5. Der Rest ist Schweigen

Le mariage de Figaro, 5. Akt, Szene 19 (Abb. nach Saint-Quentin, 1785)
Aufgrund diverser zeitkritischer Spitzen galt Beaumarchaisʼ Le mariage de Figaro zunächst als aufrührerisches Skandalstück, dessen Aufführung in Wien durch den Kaiser verboten worden war. Erst durch Lorenzo Da Pontes Fürsprache soll dieser davon überzeugt worden sein, einer Vertonung des Stoffes durch Mozart zuzustimmen – nachdem ihm von Da Ponte versichert worden war, dass dieser alle Passagen aus dem Text entfernen würde, an denen ein adeliges Publikum Anstoß nehmen könnte. Berüchtigt an Beaumarchaisʼ Komödie war vor allem Figaros großer Monolog im 5. Akt, worin dieser unverhohlen Ständegesellschaft und Geburtenadel anprangert. Tatsächlich wurde genau diese Textpassage von Da Ponte ausgespart, um kein Verbot der Oper durch die kaiserlichen Zensurbehörden zu riskieren. Lediglich der relativ unverfängliche Beginn besagten Monologs wird von Mozarts Figaro zunächst beinahe wortwörtlich zitiert (in Gestalt der von einem Accompagnato-Rezitativ eingeleiteten Arie „Aprite un poʼ quegli occhi“), allerdings nur, um exakt an der bedenklichen Textstelle abrupt abzubrechen – Figaro verpasst sich stattdessen selbst einen Maulkorb, indem er sein begonnenes Räsonieren mit den markanten Worten enden lässt: „Den Rest sage ich nicht, denn jeder kennt ihn bereits …“ („Il resto nol dico, già ognuno lo sa …“). Das Publikum wird diesen zeitkritischen „Wink mit dem Zaunpfahl“ zweifelsfrei verstanden haben.
6. Auf Augenhöhe

Geprägt von sozialer Ungleichheit: die Ständegesellschaft des 18. Jahrhunderts.
Selbst in der – gegenüber dem französischen Original – deutlich „entschärften“ Librettofassung Da Pontes, beinhaltete Die Hochzeit des Figaro für ein Publikum des 18. Jahrhunderts noch immer eine nicht zu unterschätzende Portion Sozialkritik – widerlegt die Handlung des Stückes doch eindringlich die zur damaligen Zeit behauptete Konvergenz von Geistes- und Geburtenadel: Mit dem Grafen Almaviva steht ein spanischer Edelmann im Zentrum der Geschehnisse, der seine Ehefrau zu betrügen und der Verlobten seines Dieners Figaro nachzustellen versucht – und dafür am Ende vor aller Welt bloßgestellt wird.
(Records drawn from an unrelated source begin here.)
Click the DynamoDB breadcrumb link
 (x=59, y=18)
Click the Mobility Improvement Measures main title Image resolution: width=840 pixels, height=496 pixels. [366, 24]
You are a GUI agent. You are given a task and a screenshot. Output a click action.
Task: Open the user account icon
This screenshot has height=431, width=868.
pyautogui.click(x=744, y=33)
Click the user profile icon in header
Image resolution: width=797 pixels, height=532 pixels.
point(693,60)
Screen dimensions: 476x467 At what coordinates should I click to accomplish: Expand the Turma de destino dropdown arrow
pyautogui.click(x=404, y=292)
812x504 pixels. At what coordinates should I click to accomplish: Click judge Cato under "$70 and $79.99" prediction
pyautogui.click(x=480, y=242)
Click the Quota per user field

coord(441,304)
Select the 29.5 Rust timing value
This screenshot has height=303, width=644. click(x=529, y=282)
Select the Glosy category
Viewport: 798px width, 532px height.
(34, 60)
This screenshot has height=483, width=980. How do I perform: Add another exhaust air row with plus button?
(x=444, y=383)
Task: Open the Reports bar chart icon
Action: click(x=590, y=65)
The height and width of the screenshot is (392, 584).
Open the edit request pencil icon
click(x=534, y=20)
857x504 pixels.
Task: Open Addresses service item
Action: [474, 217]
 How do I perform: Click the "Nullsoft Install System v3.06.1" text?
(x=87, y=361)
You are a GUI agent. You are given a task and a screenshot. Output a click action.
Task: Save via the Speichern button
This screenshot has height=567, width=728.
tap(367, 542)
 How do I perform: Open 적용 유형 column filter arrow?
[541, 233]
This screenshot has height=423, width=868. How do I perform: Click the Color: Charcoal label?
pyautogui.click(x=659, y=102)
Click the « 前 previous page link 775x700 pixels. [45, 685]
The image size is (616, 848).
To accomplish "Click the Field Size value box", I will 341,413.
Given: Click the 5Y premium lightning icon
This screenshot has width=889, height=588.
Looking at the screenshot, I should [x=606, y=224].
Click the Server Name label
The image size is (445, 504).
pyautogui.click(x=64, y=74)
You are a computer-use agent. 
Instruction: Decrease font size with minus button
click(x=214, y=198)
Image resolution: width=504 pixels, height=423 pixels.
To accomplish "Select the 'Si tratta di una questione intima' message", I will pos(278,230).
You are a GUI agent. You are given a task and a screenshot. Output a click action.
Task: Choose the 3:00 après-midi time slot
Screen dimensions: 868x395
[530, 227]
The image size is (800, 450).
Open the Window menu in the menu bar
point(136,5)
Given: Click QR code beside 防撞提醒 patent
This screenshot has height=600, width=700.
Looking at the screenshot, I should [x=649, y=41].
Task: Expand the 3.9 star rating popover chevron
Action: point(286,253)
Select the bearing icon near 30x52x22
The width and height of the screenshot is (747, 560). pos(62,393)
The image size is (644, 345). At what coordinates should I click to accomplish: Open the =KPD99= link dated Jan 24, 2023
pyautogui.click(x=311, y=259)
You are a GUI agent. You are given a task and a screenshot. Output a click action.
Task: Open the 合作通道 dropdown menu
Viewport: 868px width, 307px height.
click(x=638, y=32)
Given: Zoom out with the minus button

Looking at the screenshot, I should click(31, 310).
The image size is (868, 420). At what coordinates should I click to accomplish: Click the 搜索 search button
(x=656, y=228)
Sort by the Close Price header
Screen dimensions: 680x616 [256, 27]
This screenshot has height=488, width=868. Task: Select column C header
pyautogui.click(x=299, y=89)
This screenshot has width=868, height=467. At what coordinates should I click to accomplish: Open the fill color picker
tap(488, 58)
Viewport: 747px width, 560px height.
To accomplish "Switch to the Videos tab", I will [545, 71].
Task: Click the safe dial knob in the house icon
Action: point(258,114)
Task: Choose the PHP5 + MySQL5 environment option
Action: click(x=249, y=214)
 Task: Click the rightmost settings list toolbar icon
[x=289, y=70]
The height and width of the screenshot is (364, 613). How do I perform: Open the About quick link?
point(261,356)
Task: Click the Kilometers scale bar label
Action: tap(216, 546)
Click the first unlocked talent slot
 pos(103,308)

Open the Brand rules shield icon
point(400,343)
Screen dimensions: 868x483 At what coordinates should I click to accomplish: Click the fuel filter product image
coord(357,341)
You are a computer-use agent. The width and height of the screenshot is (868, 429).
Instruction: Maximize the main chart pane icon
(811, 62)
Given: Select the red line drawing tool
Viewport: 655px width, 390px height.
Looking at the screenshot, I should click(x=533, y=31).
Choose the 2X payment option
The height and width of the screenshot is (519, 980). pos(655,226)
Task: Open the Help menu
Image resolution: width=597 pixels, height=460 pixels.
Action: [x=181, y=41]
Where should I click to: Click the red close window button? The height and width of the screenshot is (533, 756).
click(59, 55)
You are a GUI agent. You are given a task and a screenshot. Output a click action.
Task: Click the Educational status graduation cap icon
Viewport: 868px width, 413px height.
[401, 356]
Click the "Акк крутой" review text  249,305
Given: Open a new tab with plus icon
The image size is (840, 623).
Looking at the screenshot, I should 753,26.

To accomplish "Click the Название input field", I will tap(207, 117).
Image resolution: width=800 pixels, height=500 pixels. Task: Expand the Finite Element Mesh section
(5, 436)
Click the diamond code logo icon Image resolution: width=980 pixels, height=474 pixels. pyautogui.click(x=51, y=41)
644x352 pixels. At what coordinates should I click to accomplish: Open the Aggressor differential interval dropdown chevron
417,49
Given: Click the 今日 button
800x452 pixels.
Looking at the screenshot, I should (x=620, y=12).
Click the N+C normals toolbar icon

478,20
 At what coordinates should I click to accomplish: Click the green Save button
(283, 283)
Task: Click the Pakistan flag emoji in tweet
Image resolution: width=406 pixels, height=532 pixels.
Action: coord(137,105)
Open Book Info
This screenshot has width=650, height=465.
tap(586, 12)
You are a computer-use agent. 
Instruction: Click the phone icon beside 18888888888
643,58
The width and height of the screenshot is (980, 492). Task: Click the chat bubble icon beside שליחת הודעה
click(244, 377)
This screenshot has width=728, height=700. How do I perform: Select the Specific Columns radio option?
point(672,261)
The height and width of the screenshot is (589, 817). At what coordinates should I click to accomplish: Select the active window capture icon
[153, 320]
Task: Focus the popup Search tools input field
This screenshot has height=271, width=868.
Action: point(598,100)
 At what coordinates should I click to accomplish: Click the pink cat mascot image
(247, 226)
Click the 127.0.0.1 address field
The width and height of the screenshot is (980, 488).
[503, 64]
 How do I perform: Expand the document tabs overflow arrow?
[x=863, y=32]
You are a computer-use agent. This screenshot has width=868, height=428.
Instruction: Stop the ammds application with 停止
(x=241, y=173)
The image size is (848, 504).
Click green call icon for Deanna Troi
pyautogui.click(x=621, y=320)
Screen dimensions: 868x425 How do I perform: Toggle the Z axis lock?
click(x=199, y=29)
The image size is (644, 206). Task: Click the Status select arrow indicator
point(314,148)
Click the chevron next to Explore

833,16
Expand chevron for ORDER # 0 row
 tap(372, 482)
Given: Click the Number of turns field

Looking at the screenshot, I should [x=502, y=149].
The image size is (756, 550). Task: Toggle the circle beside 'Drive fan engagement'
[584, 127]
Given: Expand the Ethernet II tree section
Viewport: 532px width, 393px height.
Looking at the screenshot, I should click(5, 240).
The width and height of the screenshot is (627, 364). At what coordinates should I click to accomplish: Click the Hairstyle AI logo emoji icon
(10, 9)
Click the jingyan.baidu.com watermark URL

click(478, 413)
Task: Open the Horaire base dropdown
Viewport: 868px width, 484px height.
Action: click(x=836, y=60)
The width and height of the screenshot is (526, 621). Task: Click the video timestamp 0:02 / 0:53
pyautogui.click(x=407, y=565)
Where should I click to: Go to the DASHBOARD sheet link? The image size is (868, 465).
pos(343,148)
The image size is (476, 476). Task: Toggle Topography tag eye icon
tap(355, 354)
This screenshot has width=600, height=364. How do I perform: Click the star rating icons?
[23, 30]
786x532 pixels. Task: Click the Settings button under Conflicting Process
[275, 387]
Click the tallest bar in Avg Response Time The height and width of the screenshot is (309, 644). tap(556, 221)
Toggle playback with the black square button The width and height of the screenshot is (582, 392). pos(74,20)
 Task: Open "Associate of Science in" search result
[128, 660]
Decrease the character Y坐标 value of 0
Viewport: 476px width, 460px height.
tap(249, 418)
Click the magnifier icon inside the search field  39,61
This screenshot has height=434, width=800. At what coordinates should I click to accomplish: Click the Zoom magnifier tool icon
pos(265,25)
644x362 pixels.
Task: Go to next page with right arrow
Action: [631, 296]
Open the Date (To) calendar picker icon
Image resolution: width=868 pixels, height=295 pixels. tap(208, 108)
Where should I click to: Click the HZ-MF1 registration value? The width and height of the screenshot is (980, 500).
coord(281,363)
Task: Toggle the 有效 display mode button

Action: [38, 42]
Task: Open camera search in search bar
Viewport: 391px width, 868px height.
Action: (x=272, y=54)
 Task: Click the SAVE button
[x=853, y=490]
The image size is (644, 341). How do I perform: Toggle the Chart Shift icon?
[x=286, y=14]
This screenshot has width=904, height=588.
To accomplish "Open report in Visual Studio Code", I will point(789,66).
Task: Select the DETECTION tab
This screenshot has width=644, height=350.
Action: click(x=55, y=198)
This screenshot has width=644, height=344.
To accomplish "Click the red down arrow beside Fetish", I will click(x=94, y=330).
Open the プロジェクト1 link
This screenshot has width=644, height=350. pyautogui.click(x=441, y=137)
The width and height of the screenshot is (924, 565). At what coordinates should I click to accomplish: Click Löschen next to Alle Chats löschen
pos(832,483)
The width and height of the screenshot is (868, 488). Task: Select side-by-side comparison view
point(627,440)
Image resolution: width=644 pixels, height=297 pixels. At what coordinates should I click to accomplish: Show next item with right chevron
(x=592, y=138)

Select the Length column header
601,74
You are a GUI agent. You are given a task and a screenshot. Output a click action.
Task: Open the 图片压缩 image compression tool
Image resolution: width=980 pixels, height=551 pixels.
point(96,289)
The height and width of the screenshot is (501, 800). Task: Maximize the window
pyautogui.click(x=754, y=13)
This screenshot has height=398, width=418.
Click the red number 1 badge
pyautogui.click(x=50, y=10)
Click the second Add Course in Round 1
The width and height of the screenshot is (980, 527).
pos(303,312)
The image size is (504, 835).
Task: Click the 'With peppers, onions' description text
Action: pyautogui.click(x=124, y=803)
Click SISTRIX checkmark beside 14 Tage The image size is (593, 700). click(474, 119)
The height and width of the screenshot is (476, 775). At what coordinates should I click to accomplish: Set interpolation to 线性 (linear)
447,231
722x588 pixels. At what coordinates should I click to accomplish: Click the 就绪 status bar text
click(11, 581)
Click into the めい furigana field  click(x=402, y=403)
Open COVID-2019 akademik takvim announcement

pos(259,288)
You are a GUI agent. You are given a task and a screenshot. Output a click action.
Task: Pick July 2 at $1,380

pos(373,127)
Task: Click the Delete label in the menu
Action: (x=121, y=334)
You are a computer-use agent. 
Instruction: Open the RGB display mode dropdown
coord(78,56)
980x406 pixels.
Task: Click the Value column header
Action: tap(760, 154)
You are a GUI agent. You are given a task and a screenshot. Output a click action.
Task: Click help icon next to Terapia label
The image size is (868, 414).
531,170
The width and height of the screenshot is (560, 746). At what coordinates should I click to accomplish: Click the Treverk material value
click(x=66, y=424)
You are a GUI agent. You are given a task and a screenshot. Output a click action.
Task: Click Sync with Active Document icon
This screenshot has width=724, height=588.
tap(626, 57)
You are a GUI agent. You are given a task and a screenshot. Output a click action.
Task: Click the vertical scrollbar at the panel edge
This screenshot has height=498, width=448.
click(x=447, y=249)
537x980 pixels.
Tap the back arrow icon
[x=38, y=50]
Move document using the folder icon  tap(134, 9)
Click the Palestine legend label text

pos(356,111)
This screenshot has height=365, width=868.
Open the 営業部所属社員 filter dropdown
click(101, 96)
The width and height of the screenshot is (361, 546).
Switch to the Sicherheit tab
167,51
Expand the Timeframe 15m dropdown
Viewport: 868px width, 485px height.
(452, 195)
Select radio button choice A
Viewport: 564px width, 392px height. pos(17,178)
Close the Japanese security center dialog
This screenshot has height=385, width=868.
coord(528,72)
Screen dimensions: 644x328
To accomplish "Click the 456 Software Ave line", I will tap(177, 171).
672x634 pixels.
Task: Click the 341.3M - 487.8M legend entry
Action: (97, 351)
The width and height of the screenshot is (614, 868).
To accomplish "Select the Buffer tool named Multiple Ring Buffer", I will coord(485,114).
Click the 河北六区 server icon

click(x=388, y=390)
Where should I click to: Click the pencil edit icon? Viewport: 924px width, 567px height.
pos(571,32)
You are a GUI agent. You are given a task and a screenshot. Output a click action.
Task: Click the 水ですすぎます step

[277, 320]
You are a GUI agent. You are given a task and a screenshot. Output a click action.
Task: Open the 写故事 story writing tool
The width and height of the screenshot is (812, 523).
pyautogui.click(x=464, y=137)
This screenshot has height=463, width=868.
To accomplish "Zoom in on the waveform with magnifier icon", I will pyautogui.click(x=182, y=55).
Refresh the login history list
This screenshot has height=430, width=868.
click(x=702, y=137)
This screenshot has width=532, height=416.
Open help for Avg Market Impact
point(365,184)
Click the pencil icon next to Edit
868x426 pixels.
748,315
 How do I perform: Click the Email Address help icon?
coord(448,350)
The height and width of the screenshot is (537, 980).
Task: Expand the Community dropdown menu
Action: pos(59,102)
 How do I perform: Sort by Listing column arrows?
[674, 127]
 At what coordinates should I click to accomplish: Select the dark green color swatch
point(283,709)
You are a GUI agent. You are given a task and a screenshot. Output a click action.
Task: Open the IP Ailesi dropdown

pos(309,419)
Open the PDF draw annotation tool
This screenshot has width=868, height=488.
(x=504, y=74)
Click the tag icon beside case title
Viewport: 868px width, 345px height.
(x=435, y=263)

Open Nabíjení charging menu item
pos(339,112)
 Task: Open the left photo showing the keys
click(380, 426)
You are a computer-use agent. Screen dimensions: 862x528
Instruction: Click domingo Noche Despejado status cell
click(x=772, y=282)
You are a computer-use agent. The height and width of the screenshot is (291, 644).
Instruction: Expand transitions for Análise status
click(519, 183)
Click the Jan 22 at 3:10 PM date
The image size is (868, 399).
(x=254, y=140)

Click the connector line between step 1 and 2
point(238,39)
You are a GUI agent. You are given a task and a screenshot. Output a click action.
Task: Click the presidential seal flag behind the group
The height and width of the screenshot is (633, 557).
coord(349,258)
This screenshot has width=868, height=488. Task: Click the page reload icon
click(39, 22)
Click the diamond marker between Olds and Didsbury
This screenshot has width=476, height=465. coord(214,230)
Auch wenn Da Ponte einige der heikelsten Textpassagen in seinem italienischen Librettotext aussparte, so tat Mozart dennoch sein Möglichstes, um – ohne einen Konflikt mit den Zensurbehörden zu riskieren – den subversiven Charakter von BeaumarchaisʼVorlage treffsicher einzufangen – wenn auch nicht immer auf der textlichen, so doch umso mehr auf der musikalischen Ebene: Eigentlich hätte, den Opernkonventionen des 18. Jahrhunderts entsprechend, die Partie des Grafen für einen Tenor notiert werden müssen. Doch legte Mozart dessen Partie, genau wie die seines Kammerdieners Figaro, für einen Bariton an. Die Botschaft ist klar: Beide Antagonisten begegnen sich, trotz unüberwindlicher Standesunterschiede, auf gleicher Stimm- und damit Augenhöhe.
7. Wiedersehen und Kennenlernen

Bereichern das Dortmunder Figaro-Ensemble auf der Bühne: die Countertenöre Maayan Licht (© Eyal Regev) und Samuel Mariño (© Olivier Allard).
Mit Die Hochzeit des Figaro eröffnet die Oper Dortmund am 21. September 2025 ihre neue Spielzeit. Hierbei trifft das Publikum sowohl auf alte Bekannte als auch auf neue Gesichter: Derweil die Inszenierung in den bewährten Händen von Regisseur Vincent Boussard liegt, dessen La traviata in der vergangenen Saison von Publikum und Presse gleichermaßen gefeiert wurde, startet Dortmunds neuer Generalmusikdirektor Jordan de Souza mit dieser Produktion in seine erste Dortmunder Opernsaison. Und mit Maayan Licht und Samuel Mariño bereichern gleich zwei Countertenöre als Gäste das Dortmunder Opernensemble, die in alternierender Besetzung die Partie des liebestollen Pagen Cherubino verkörpern werden.